CPU affinity when running multiple nodes on a single host

Hi folks,

If running multiple Elasticsearch instances on a well resourced server (256GB RAM, 48 cores) , assuming the 'processors' count in elasticsearch.yml is set to a sensible value (max cores / number ES instances ) , is there a benefit to going further and also pinning the ES processes to specific CPUS (using CPUAffinity option in systemd unit file for example), or is it better to let the OS manage the thread scheduling?

Eg on a host running 3 instances, the processors count would be set to 16 for each host in the Elasticsearch config, ensuring each process only has access to a subset of CPU cores, but technically they can still share cores vs CPU pinning, where instance one is pinned to cores 0-7 , instance 2 pinned to cores 8-15 etc...

Any advice in this area would be appreciated, cheers.

I've not heard of any benchmarks in this area, and even if I had I suspect the answer would still depend on your specific setup and workload. Probably best to test this yourself.

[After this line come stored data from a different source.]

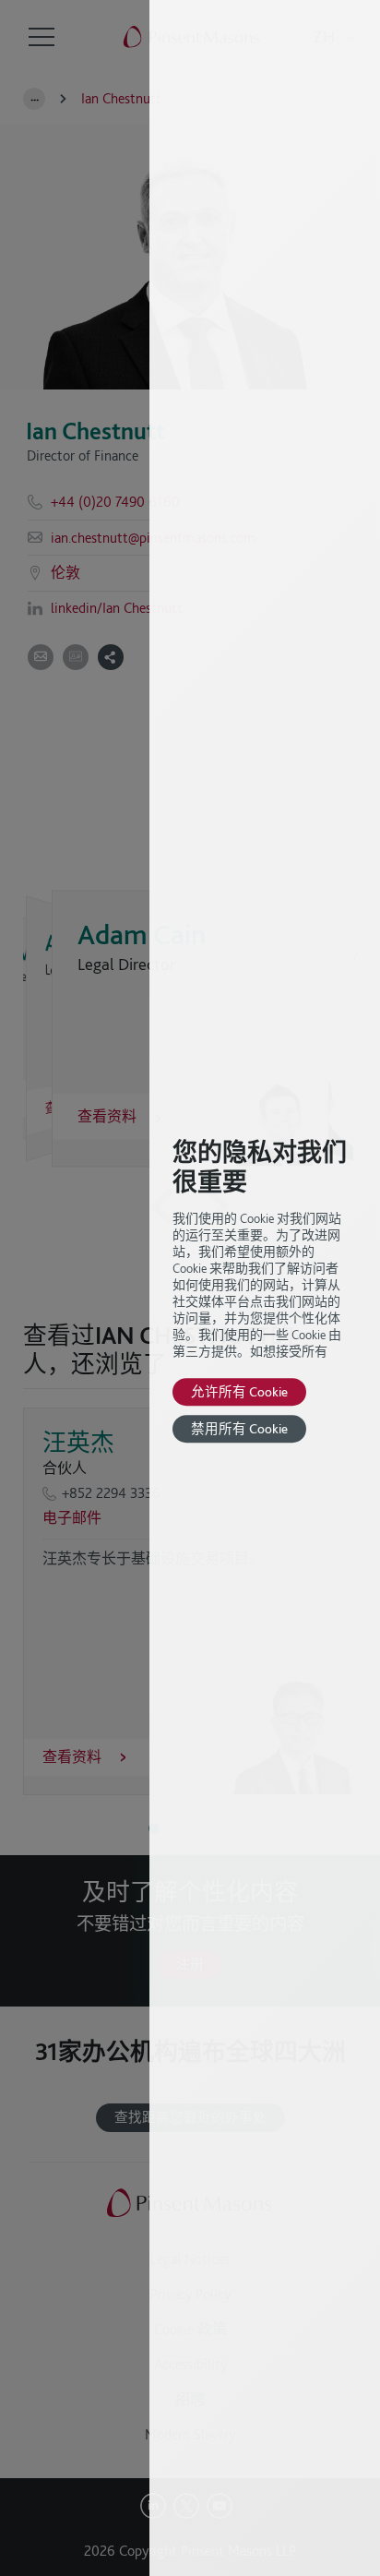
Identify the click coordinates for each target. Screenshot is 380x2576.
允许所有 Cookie (239, 1391)
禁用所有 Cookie (239, 1428)
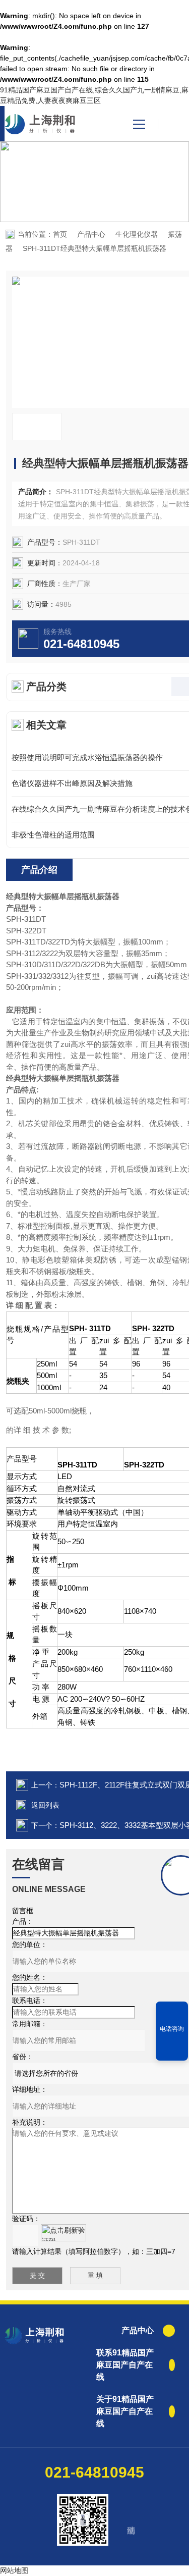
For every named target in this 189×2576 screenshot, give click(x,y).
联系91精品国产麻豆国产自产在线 (125, 2364)
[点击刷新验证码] (63, 2232)
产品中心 (91, 234)
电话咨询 (172, 2028)
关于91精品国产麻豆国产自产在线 (125, 2411)
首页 (60, 234)
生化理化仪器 (136, 234)
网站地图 (14, 2570)
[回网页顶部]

No problem, thanks for the response. The official docs alluded to CPU pinning (see quote from the thread pool module doc below), but I haven't seen any further reference to specific implementation details, so I was wondering if I was missing any best practices in this area by not explicitly pinning instances to specific cores.

  1. If you are running multiple instances of Elasticsearch on the same host but want want Elasticsearch to size its thread pools as if it only has a fraction of the CPU, you should override the node.processors setting to the desired fraction, for example, if you’re running two instances of Elasticsearch on a 16-core machine, set node.processors to 8. Note that this is an expert-level use case and there’s a lot more involved than just setting the node.processors setting as there are other considerations like changing the number of garbage collector threads, pinning processes to cores, and so on.

Indeed, it's plausible that CPU pinning might have a performance benefit, but it's also plausible that the OS is clever enough to do that for you anyway, and there's a risk that overconstraining the thread scheduler leads to worse performance. "Expert-level" means it's too complicated to give much general guidance in this area and you're expected to investigate this yourself.